Catatan Seorang 'Digulis'

Penulis : Mas Marco Kartodikromo
Penyunting : Koesalah Soebagyo Toer
Penerbit : Kepustakaan Populer Gramedia,
2002 Halaman : xxvi + 178 BATAVIA,
November 1926.

Tepatnya tanggal 12, sore hari, tersiar kabar bahwa buruh kereta api berencana melakukan pemogokan keesokan harinya. Kemudian, menjelang tengah malam, berbagai kelompok bersenjata terlihat di jalan-jalan dan bentrok dengan polisi. Tersiar kabar pula bahwa Penjara Glodok diserbu, saluran telepon diputus, dan kelompok-kelompok bersenjata terlihat pula di Meester Cornelis (Jatinegara) serta Tangerang. Kontak senjata dengan polisi pun tak terelakkan lagi. Bahkan, di Tangerang, sebuah barak polisi diserang. Memang, di Batavia, pemberontakan rakyat terhadap pemerintah kolonial itu berakhir dalam tiga hari.

Tapi kejadian yang menggegerkan pemerintah kolonial itu tidak berhenti di situ saja. Pemberontakan yang bermula di Batavia itu segera meluas ke berbagai kota di Jawa dan Sumatera. Permulaan 1927, gerakan rakyat terhadap penguasa kolonial itu selesai. Pemerintah lantas menuding kaum komunis (PKI) berada di balik pemberontakan itu. Maka dimulailah serangkaian penangkapan, penggeledahan, dan pembuian aktivis dan anggota PKI. Pemerintah juga mulai mencari tahu sebab-musabab pemberontakan itu.

Dua komisi kemudian dibentuk, yaitu untuk Banten dan Sumatera Barat. Persoalannya, pembuangan para aktivis ke Belanda memang tidak membuat jera dan tidak menyadarkan mereka untuk tidak menentang penguasa kolonial. Selain itu, jauh sebelum pemberontakan meletus, pemerintah kolonial telah berencana membuka daerah baru di luar Jawa untuk menguras sumber-sumber ekonomi. Dan Digul diyakini punya potensi kekayaan alam.
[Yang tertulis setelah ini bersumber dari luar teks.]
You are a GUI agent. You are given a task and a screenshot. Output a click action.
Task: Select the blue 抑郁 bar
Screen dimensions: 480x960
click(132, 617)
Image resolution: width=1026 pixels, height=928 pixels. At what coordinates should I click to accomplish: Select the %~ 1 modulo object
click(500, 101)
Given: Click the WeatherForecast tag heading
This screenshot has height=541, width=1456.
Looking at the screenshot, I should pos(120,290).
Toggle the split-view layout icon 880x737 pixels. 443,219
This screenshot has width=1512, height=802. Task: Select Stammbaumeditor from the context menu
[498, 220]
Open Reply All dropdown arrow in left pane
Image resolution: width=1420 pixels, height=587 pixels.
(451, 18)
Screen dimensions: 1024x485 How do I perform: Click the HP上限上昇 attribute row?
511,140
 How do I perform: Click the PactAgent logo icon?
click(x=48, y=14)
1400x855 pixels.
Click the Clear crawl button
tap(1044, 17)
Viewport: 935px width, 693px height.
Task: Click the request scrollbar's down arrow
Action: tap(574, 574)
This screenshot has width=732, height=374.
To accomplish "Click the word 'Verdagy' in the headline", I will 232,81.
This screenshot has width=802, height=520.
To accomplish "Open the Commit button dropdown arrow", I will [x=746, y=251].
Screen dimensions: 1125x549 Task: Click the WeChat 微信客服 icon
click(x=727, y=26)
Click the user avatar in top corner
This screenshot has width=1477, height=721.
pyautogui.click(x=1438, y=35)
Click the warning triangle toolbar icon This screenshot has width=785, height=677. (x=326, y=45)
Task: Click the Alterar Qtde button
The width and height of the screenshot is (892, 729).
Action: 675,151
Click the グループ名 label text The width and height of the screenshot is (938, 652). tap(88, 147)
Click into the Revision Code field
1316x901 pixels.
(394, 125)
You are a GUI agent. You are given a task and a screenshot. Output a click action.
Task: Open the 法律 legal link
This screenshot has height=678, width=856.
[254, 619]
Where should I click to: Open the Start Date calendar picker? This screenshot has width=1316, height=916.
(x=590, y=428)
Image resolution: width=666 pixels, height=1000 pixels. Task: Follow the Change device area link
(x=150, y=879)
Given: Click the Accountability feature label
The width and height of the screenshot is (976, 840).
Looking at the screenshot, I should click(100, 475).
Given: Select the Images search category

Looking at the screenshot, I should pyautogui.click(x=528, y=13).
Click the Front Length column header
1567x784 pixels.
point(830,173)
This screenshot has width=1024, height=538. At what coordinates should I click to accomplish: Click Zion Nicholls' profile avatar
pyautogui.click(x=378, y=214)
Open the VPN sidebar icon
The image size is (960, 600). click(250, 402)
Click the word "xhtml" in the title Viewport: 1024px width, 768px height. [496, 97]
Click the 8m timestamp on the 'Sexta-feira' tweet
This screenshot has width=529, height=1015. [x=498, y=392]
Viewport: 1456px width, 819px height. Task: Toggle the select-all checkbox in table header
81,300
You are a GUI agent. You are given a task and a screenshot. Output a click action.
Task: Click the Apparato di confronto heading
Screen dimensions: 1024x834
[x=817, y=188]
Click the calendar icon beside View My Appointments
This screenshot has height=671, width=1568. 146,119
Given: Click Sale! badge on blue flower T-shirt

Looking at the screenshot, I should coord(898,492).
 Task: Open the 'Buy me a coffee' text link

Akibat pemberontakan itu, 13 ribu orang ditangkap dan 1.308 orang dikirim ke Digul. Digul diputuskan sebagai kamp konsentrasi dalam pertemuan Raad van Nederlandsch Indie (Dewan Hindia Belanda) pada 18 November 1926 atau enam hari setelah pemberontakan meletus. Kamp konsentrasi ini sendiri baru dibuka pada 16 Maret 1927. Pembangunannya dilaksanakan oleh kesatuan tentara yang dipimpin Kapten L.Th. Becking. Yang dibangunnya adalah barak, gudang, rumah sakit, stasiun radio, kantor pos, dan tempat mandi massal. Ada tiga permukiman di Digul, yaitu Tanah Merah, Tanah Tinggi, dan Gudang Arang. Sedangkan jumlah kampungnya ada enam, yang diberi nama kampung A, B, C, D, E, dan F.

Buku berjudul Pergaulan Orang Buangan di Boven Digul ini semula muncul secara bersambung dalam surat kabar Pewarta Deli dari 10 Oktober sampai 9 Desember 1931. Penulisnya, Mas Marco Kartodikromo, figur terkemuka dari pergerakan, jurnalis, dan sastrawan, dibuang karena dituduh terlibat dalam aksi pemberontakan 1926. Ia tiba di Digul pada 21 Juni 1927. Meski buku ini disusun oleh Marco, menurut dugaan Koesalah Soebagyo Toer (penyunting), Marco tak sendiri saat menyusunnya. Ada beberapa penulis lain yang tak disebut sebagai kontributornya (halaman 113 dan 138). Marco boleh jadi orang pertama yang menuliskan riwayat Digul, sekaligus membuka mata pembaca berbahasa Melayu tentang sebuah kamp konsentrasi di Hindia Belanda. Dalam Pergaulan Orang Buangan di Boven Digul, Marco tidak hanya meriwayatkan Digul sebagai sebuah kamp, tapi juga mengisahkan kehidupan dan masalah para interniran selama dalam pembuangan.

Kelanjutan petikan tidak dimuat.